A general tendency to underreport smoking status, alcohol intake, and weight, and to overreport height, could introduce bias to the self-reported lifestyle factors [42-44]. However, web-based questionnaires have been suggested to enhance the perception of privacy among participants, increasing the reliability of responses regarding sensitive subjects such as lifestyle factors [45, 46]. Although misclassification cannot be eliminated, the questionnaire was comprehensive and considered a wide range of different symptom experiences and items. Thus, it is unlikely that, for example, questions asked at the beginning of the questionnaire about experience of RAS or contacting a GP about RAS have significantly affected later responses regarding lifestyle factors. A possible misclassification would therefore be non-differentiated [37].

Misunderstanding and misinterpretation of the items are well known weaknesses in questionnaire-based studies. To minimise the risk of misinterpretation, the conceptual framework and wording of the questions were discussed with representatives from three different disciplines: psychology, anthropology, and medical science, prior to the final questionnaire. Furthermore, several pilot tests and a pilot study were conducted to enhance the comprehensibility of the questionnaire [20].

To account for possible confounders, the analyses were adjusted for age, smoking status, alcohol intake, and BMI [22, 23, 47]. We also considered whether other demographic factors could be confounders. Literature regarding demographic factors, healthcare seeking, and the interval between the first symptom experience and contacting a GP has observed few significant associations, but with ambiguous and inconclusive tendencies [14, 25, 27, 48]. Thus, demographic factors were not included in the multivariate analyses.

Conclusion and implications

Among individuals reporting RAS, 39.6 % had contacted a GP. The proportion of individuals who contacted a GP was highest for shortness of breath and lowest for prolonged hoarseness. More women reporting RAS contacted a GP than men, and the proportion that contacted a GP increased with age. Lifestyle factors were significantly associated with contacting a GP with RAS. Current smokers were less likely to contact a GP, and the likelihood of contacting a GP with RAS decreased with increasing alcohol intake.

This study contributes with important estimates of the proportion of individuals in the general population and among different subgroups, who contacted a GP with RAS. A special focus on smokers with RAS who do not contact a GP could lead to earlier presentation and subsequent referral, thereby increasing the chance of diagnosing lung cancer at an earlier stage. One option might be targeting lung cancer awareness campaigns towards current smokers. Other possibilities include increasing the approachability of GPs by encouraging current smokers to initiate contact if they experience RAS [49], and GPs asking about RAS when smokers contact them for other reasons.

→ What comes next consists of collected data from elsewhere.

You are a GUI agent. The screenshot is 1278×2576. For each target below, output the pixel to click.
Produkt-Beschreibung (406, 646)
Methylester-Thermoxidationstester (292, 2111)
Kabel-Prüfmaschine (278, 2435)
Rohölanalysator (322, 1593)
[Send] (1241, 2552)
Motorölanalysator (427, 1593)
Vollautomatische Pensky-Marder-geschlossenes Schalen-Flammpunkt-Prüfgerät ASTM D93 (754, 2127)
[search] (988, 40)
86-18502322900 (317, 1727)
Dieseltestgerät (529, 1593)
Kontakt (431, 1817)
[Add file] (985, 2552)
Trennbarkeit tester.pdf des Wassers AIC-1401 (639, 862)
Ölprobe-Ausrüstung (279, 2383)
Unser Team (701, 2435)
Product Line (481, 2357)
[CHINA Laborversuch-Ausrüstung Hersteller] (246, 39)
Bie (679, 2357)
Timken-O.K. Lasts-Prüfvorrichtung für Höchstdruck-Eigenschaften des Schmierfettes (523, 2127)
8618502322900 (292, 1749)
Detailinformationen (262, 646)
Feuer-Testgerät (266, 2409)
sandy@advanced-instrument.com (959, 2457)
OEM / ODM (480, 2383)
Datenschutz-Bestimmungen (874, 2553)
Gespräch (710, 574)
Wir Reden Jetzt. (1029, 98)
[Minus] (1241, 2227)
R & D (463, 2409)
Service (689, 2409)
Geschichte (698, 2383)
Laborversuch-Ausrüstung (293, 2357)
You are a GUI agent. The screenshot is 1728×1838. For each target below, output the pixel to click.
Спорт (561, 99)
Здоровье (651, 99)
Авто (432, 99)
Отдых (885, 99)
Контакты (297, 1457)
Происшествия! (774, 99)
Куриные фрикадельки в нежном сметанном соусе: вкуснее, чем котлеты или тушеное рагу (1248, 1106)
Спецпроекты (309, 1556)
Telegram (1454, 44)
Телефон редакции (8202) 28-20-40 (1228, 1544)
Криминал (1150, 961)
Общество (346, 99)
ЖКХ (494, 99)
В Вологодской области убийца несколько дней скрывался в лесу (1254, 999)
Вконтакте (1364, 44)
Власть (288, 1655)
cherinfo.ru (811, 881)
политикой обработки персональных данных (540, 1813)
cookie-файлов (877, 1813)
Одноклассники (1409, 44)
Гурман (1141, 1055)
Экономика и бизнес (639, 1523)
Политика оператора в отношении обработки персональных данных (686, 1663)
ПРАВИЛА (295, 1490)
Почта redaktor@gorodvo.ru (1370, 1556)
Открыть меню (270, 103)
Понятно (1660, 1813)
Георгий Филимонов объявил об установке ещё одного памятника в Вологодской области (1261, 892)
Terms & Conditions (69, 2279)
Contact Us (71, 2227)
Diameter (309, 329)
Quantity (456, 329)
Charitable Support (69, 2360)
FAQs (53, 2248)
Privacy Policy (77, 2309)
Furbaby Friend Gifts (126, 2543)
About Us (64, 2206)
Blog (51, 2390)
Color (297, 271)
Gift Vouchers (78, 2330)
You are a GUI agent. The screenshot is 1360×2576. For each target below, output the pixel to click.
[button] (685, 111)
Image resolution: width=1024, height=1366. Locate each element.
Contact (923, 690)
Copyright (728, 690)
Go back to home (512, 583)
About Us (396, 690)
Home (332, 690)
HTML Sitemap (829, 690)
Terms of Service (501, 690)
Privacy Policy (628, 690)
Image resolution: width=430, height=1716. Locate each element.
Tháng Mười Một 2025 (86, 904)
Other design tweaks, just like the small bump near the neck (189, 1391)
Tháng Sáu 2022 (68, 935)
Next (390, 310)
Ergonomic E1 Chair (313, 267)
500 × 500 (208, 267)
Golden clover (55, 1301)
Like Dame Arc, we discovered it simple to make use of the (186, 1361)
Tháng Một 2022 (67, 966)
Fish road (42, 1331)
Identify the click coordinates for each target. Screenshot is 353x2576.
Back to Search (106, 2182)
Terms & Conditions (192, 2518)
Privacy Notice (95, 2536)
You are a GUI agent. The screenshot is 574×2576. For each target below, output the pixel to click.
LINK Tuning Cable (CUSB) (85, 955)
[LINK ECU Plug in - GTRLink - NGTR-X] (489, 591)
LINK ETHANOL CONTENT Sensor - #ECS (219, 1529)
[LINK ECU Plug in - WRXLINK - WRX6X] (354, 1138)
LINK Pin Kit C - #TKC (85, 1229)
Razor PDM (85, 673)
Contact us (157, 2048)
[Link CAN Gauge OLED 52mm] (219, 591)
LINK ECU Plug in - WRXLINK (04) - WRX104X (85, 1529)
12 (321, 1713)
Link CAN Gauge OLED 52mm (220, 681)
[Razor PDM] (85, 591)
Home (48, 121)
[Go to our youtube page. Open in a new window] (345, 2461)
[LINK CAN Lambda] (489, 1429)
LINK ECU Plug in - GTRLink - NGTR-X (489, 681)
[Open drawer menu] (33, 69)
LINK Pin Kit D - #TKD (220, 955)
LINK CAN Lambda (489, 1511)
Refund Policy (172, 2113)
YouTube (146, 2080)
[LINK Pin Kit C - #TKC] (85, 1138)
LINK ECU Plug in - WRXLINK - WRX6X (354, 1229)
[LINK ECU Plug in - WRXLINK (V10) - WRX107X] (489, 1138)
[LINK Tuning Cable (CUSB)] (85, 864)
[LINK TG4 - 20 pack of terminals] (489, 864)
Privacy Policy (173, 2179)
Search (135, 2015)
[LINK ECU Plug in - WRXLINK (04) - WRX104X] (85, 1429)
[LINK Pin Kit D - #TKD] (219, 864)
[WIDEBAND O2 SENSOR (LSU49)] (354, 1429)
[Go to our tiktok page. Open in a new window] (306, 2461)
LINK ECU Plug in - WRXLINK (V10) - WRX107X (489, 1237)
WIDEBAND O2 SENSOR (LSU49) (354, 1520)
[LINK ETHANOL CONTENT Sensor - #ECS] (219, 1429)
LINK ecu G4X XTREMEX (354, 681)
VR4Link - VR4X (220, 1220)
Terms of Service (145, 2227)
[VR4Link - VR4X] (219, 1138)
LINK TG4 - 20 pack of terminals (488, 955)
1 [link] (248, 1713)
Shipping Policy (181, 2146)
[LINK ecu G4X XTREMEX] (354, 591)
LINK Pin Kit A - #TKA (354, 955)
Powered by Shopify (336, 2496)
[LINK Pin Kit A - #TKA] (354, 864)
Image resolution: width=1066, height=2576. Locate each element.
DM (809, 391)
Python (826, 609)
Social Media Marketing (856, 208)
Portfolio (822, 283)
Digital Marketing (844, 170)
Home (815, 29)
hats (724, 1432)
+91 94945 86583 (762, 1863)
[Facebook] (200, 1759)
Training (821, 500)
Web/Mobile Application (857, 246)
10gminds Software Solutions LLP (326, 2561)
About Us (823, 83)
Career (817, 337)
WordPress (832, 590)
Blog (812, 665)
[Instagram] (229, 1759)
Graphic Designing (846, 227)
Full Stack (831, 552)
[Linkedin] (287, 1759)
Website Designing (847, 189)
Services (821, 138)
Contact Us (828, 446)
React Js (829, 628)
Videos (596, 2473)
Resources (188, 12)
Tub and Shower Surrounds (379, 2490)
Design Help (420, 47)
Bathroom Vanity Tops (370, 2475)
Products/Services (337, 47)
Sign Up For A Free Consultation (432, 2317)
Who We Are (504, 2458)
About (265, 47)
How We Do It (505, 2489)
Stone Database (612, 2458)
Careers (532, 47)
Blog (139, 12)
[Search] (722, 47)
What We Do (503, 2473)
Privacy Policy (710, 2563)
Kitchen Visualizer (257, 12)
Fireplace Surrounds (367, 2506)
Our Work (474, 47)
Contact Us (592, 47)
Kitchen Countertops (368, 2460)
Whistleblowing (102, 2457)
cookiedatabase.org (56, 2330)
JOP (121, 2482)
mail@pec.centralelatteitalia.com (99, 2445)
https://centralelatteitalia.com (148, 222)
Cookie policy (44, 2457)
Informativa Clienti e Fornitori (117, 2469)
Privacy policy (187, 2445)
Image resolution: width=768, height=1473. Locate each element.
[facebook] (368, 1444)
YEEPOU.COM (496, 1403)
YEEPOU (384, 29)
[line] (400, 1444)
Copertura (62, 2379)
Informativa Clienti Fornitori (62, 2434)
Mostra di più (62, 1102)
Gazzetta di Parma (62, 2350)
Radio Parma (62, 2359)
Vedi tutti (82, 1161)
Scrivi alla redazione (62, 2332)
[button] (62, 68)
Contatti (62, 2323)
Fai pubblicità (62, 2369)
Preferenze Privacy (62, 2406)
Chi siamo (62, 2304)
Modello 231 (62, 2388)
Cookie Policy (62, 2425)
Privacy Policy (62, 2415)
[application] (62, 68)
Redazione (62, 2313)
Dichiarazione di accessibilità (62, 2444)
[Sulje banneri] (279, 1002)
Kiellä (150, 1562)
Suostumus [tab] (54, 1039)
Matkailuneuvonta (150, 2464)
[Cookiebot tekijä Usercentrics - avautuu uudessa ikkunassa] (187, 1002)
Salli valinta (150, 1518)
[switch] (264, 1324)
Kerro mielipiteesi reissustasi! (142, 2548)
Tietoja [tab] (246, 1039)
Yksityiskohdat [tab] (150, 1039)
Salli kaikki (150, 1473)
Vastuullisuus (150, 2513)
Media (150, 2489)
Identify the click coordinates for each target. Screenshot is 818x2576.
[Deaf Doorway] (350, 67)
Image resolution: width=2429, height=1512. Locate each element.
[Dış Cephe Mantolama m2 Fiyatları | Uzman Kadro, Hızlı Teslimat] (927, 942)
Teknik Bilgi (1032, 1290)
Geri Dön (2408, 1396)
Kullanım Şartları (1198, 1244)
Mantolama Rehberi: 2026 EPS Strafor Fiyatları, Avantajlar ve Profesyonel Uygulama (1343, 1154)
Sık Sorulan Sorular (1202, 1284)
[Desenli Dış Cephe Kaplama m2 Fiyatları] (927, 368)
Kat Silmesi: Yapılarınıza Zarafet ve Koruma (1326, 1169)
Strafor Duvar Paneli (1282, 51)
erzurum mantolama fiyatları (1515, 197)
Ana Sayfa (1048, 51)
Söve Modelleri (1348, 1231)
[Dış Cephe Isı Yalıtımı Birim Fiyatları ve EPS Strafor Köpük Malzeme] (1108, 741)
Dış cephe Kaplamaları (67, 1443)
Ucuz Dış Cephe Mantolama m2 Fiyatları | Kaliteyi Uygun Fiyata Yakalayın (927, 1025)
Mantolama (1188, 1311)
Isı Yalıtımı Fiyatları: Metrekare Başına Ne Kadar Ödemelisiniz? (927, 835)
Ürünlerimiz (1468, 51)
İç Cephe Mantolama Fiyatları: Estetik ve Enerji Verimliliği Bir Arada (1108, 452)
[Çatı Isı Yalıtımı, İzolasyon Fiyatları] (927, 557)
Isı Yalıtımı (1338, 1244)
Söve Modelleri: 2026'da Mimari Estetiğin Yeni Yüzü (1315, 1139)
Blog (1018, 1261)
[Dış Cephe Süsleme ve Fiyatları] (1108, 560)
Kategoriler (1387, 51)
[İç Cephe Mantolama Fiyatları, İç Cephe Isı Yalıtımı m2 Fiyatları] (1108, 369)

Future research should explore considerations ahead of GP contacts and reasons for not contacting a GP when experiencing RAS in the general population and among subgroups. This information might increase understanding of the interval between the first symptom experience and contacting a GP, which might help optimise communication between GPs and patients and contribute to achieving appropriate healthcare seeking among people with cancer alarm symptoms.

Ethical approval

The Regional Scientific Ethics Committee for Southern Denmark evaluated the project and concluded that the project was not notifiable and could be implemented according to Danish legislation. All participants consented to participate in the study. The participants were clearly informed that there would be no clinical follow-up, and that they should contact their own GP in case of concern or worry. The project has been approved by the Danish Data Protection Agency (journal no. 2011-41-6651).

Availability of data and materials

Due to data protection regulations of the Danish Data Protection, Statistics Denmark and the Danish Health and Medicines Authority, the access to data is strictly limited to the researchers who have obtained permission for data processing.